Raft Consensus

You’re building Kubernetes’ control plane. Every kubectl apply, every pod scheduling decision, every secret update needs to be durably committed to a cluster store that survives node failures and never loses a write. If two API servers both believed they were authoritative and accepted conflicting updates to a Deployment spec, your cluster state would diverge irrecoverably. etcd solves this with Raft — a small group of nodes elects one leader, that leader sequences every write into a replicated log, and a majority must persist each entry before it counts as committed. The same algorithm powers CockroachDB’s per-range replication, TiKV, Consul, and Kafka’s KRaft controller.

Raft is a consensus algorithm that ensures a cluster of servers agrees on a replicated log — the same sequence of commands applied in the same order on every node. It is designed to be understandable (unlike Paxos) while providing the same safety guarantees.

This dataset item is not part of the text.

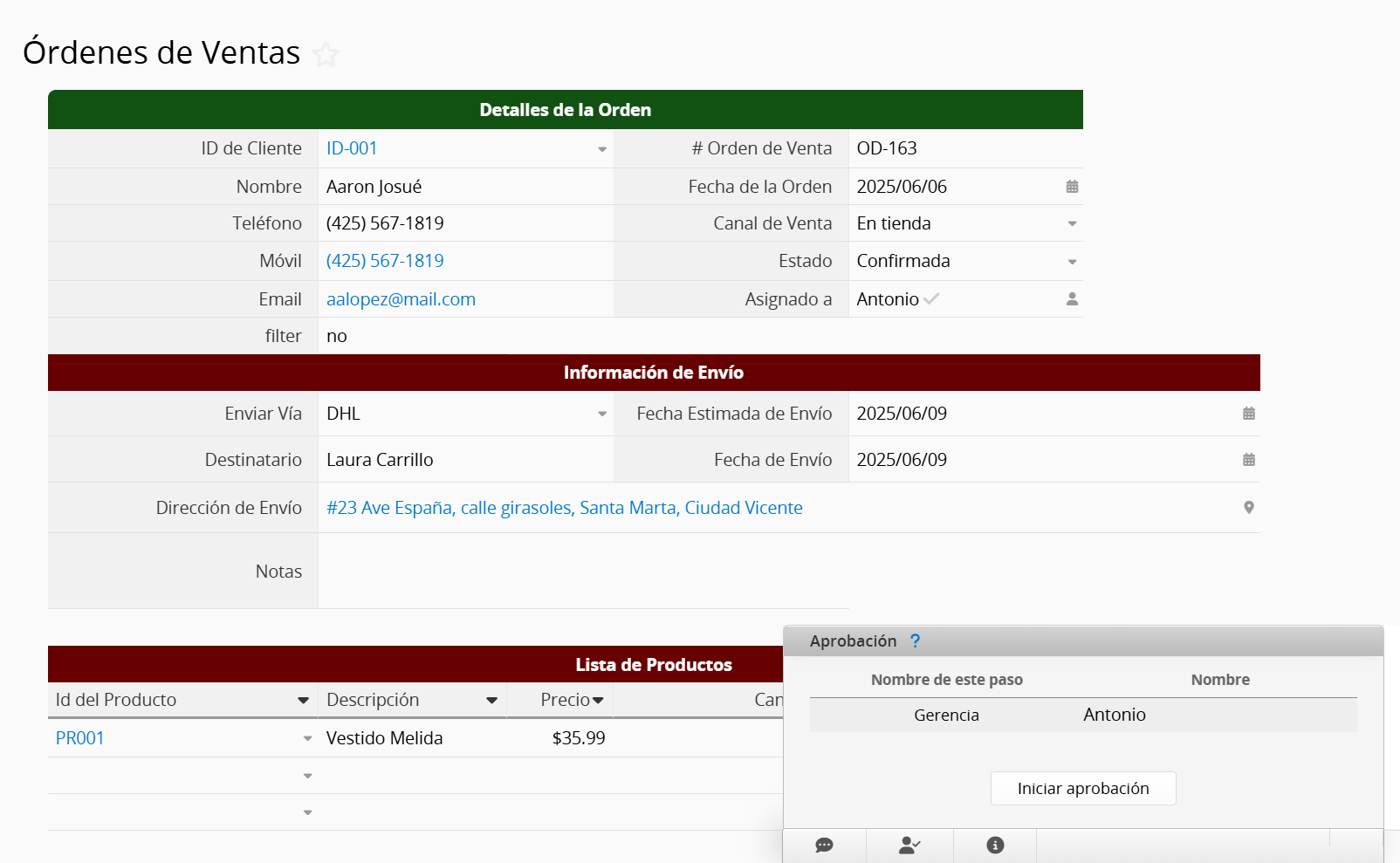Image resolution: width=1400 pixels, height=863 pixels.
Task: Click user icon in Asignado a field
Action: click(x=1072, y=299)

If every server starts in the same state and applies the same deterministic commands in the same order, they all reach the same final state. This is replicated state machine — the foundation of etcd, CockroachDB, TiKV, and Kafka KRaft.

Terms and Roles

Terms (Logical Clock)

Raft divides time into terms — monotonically increasing integers. Each term begins with an election. If a leader is elected, it serves for the rest of the term. If the election fails (split vote), a new term begins immediately.

Terms act as a logical clock: any message with a stale term is rejected. If a node receives a message with a higher term than its own, it immediately updates its term and steps down to follower.

Term 1          Term 2          Term 3          Term 4
|── election ──|── election ──|── election ──|── election ──|
|   Leader: S1 |   Leader: S3 |  (split vote) |   Leader: S5 |
|   normal op  |   normal op  |  no leader    |   normal op  |

Roles

Every node is in exactly one of three states:

flowchart LR
    F[Follower] -->|election timeout
no heartbeat| C[Candidate]
    C -->|receives majority votes| L[Leader]
    C -->|election timeout
split vote| C
    C -->|discovers higher term| F
    L -->|discovers higher term| F

Role	Responsibility
Follower	Passive. Receives log entries from leader, responds to vote requests. Becomes candidate on election timeout.
Candidate	Requests votes from all peers. Becomes leader on majority, reverts to follower on higher term or loss.
Leader	Handles all client requests. Replicates log entries. Sends heartbeats to suppress elections. At most one per term.

Leader Election

Election Trigger

Each follower maintains a randomized election timeout (e.g., 150–300ms). If the follower doesn’t receive a heartbeat from the leader within this period, it assumes the leader has failed and starts an election.

Randomization is critical: it ensures nodes don’t all start elections simultaneously, which would cause repeated split votes.

Election Protocol

sequenceDiagram
    participant S1 as Node 1 (Follower)
    participant S2 as Node 2 (Follower → Candidate)
    participant S3 as Node 3 (Follower)

    Note over S1,S3: Leader (old) has crashed. No heartbeats.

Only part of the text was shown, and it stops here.